Set problem → Starting with the line containing "Where should I click to: Click the WebGL" and going on through the line containing "Action: (x=409, y=25)", rewrite those lines with "upload date" changed to "publish date" and everything else kept the same. Leave the pictures out of your answer.

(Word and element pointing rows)
-------
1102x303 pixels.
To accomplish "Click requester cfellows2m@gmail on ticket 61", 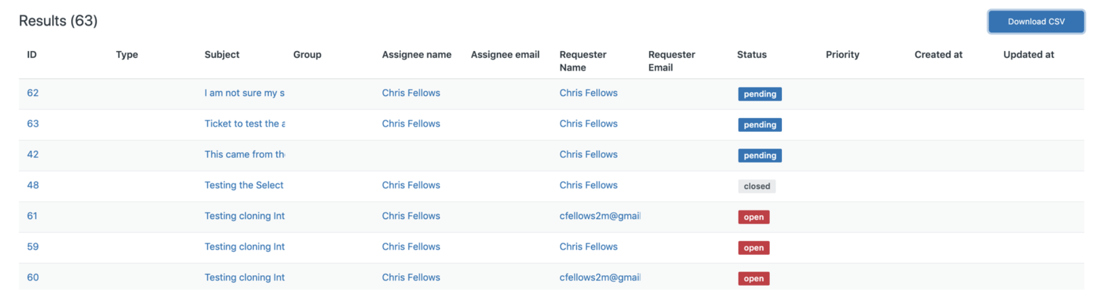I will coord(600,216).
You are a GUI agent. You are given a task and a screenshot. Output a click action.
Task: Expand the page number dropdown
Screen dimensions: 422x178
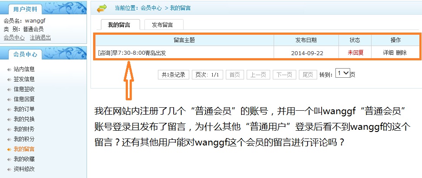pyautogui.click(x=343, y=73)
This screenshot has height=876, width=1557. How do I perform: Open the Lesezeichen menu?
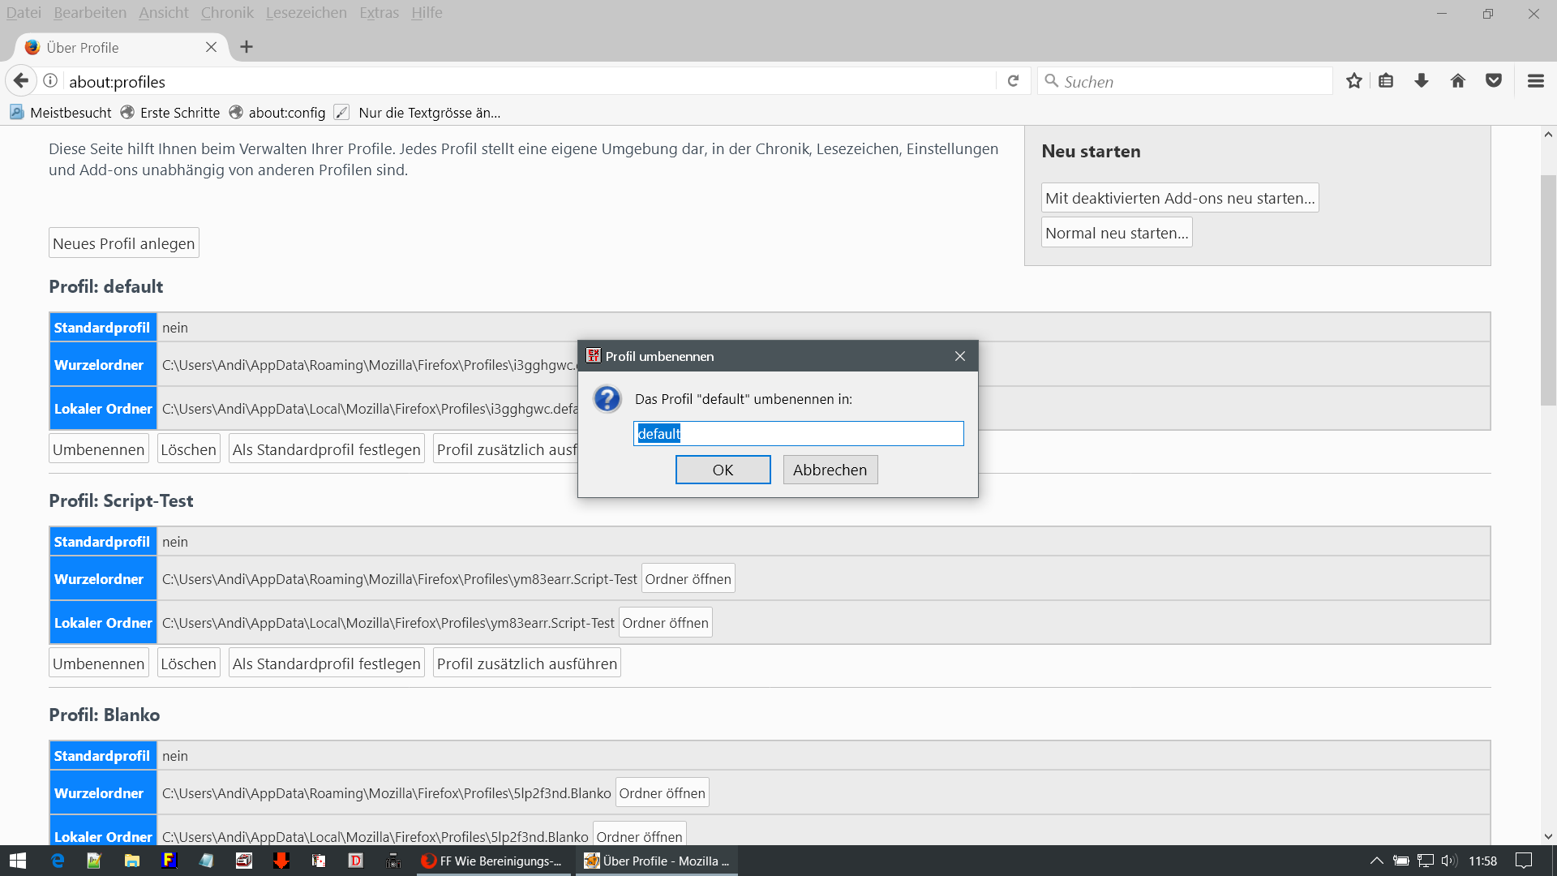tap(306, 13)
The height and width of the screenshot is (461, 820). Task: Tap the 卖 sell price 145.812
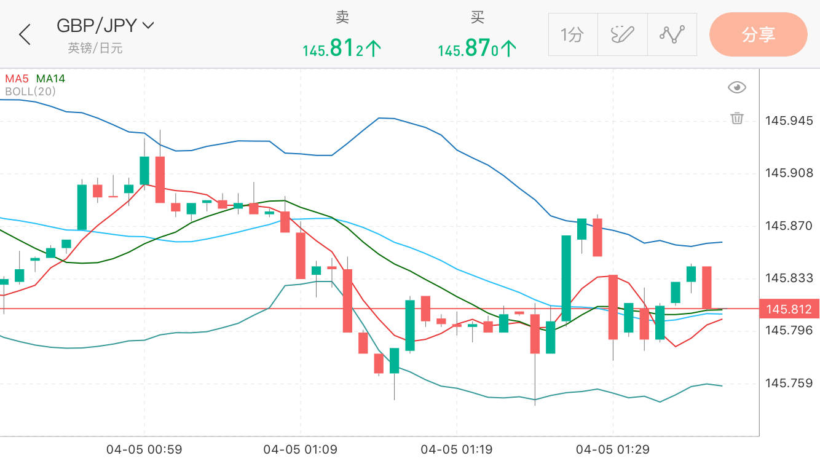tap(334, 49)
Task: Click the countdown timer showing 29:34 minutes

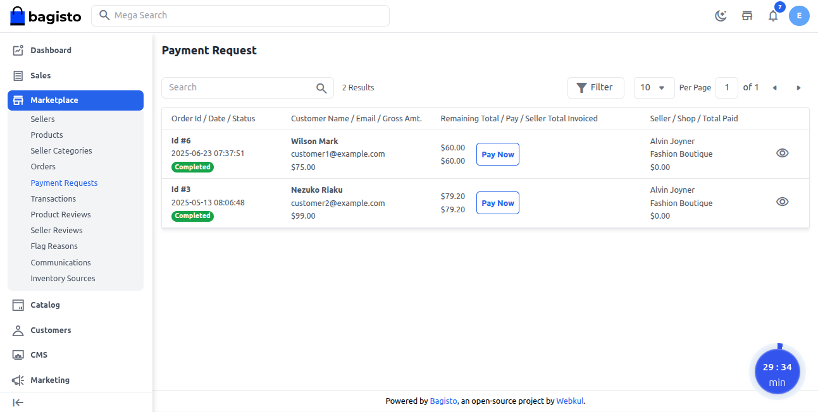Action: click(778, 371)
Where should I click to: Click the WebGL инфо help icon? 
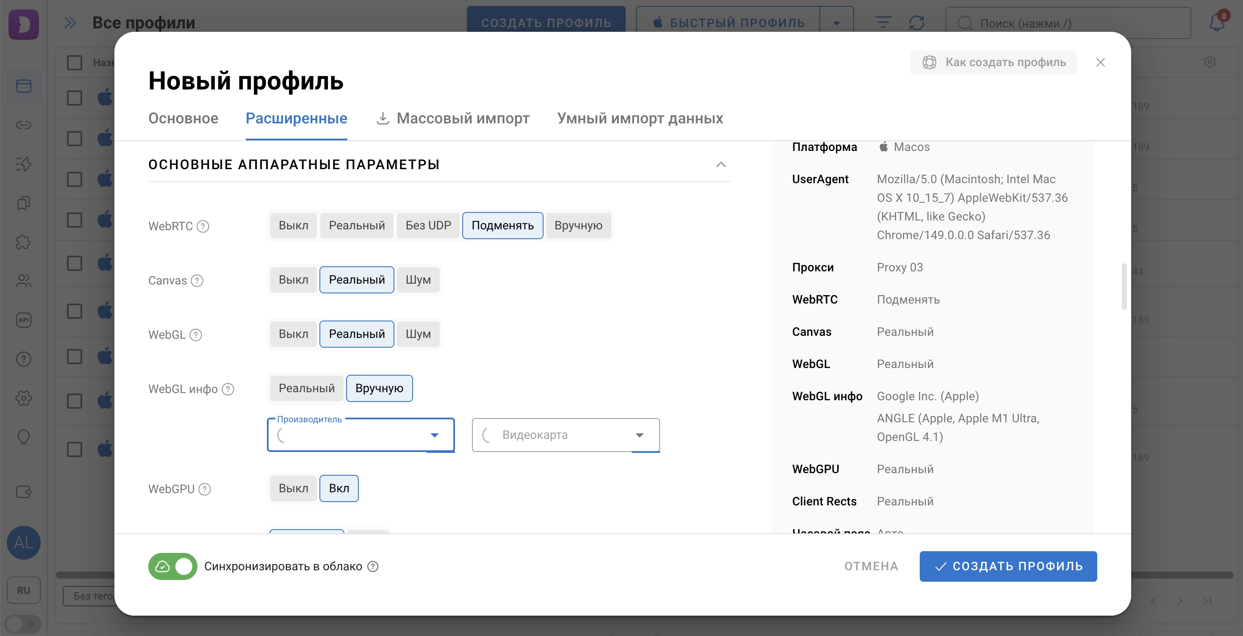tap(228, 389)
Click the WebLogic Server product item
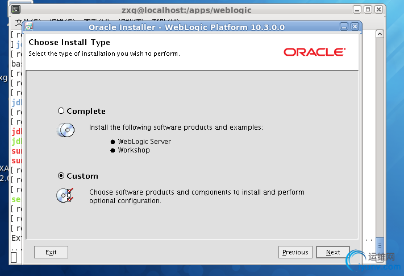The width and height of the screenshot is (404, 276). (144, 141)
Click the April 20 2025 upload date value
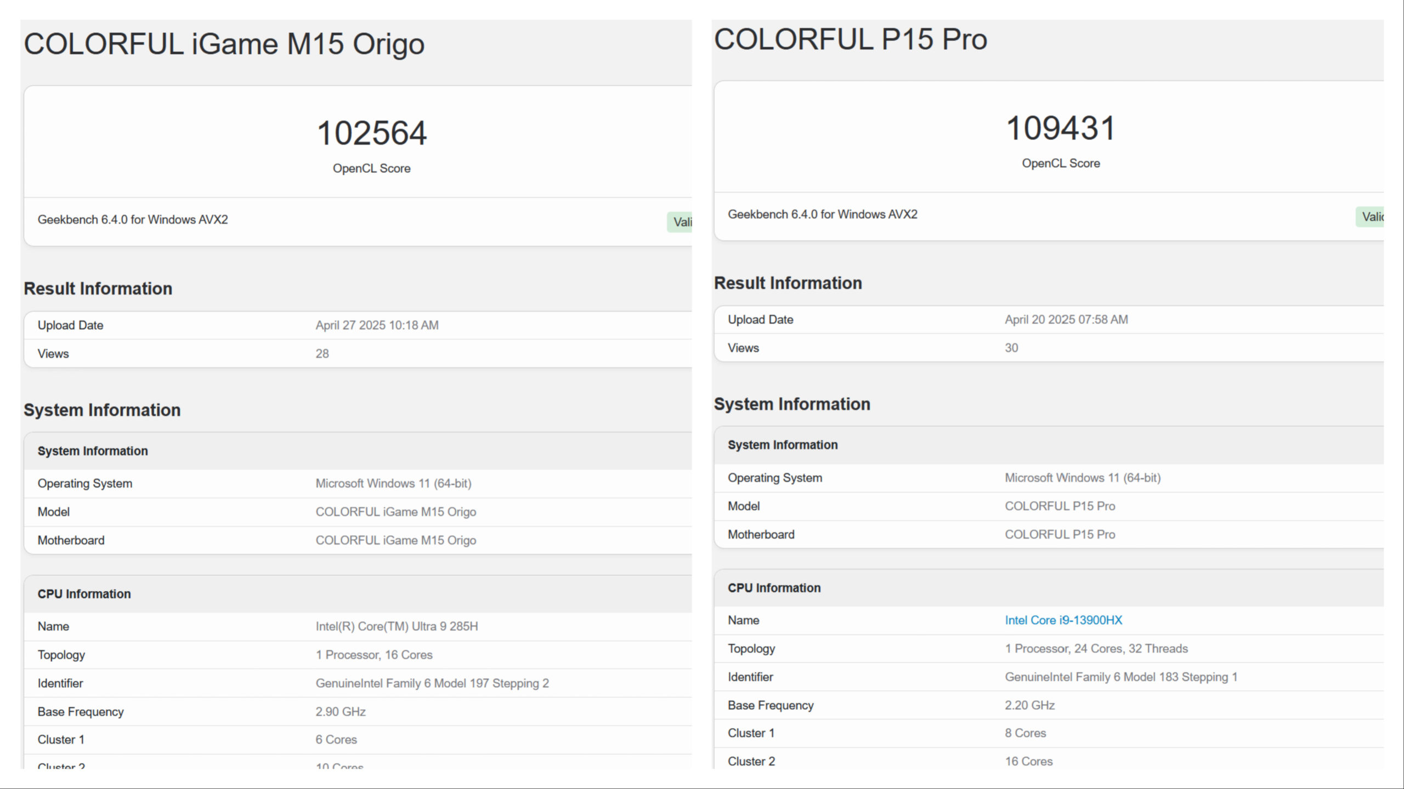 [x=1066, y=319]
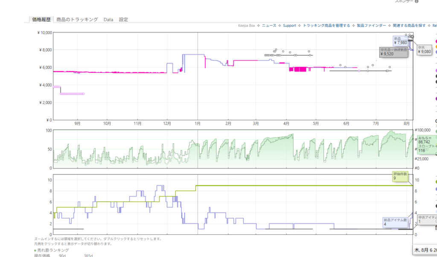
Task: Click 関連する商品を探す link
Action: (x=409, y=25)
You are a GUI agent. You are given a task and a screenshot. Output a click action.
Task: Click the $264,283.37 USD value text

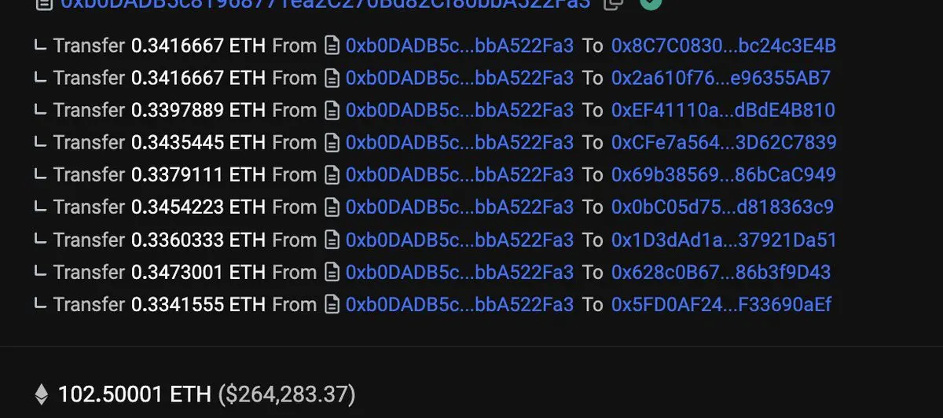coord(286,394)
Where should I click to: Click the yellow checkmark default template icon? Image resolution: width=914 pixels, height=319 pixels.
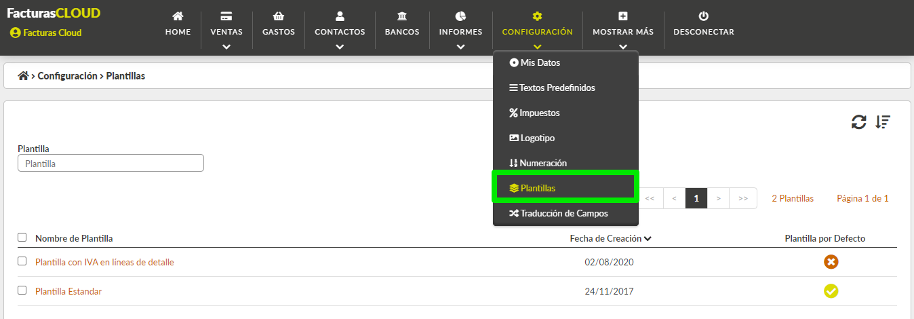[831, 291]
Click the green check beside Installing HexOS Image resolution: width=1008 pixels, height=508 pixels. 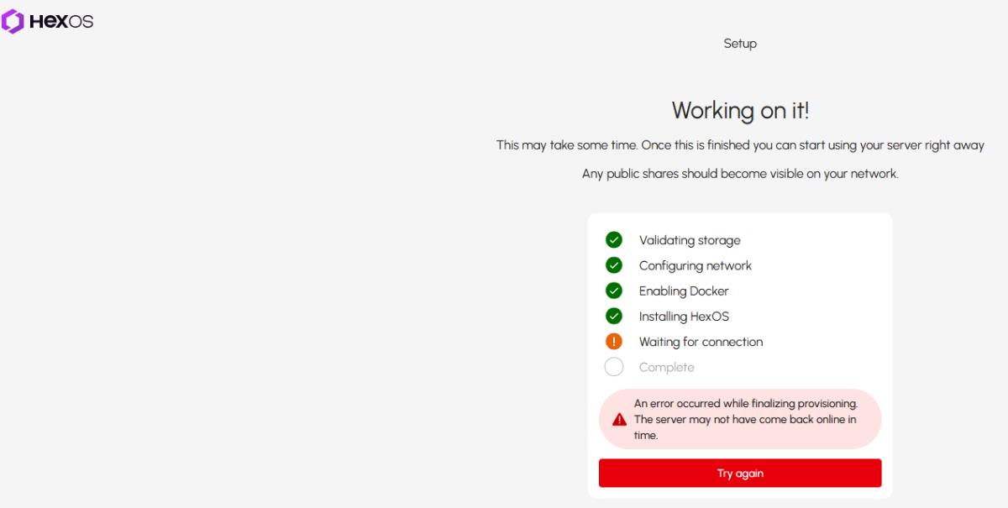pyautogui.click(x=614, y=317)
-------
Response for this exercise →
Where should I click to: Click the WebGL инфо help icon? 
tap(228, 389)
Click the WebLogic Server product item
The width and height of the screenshot is (404, 276). (144, 141)
Click the April 20 2025 publish date value
 [x=1066, y=319]
Task: Click 関連する商品を探す link
Action: (x=409, y=25)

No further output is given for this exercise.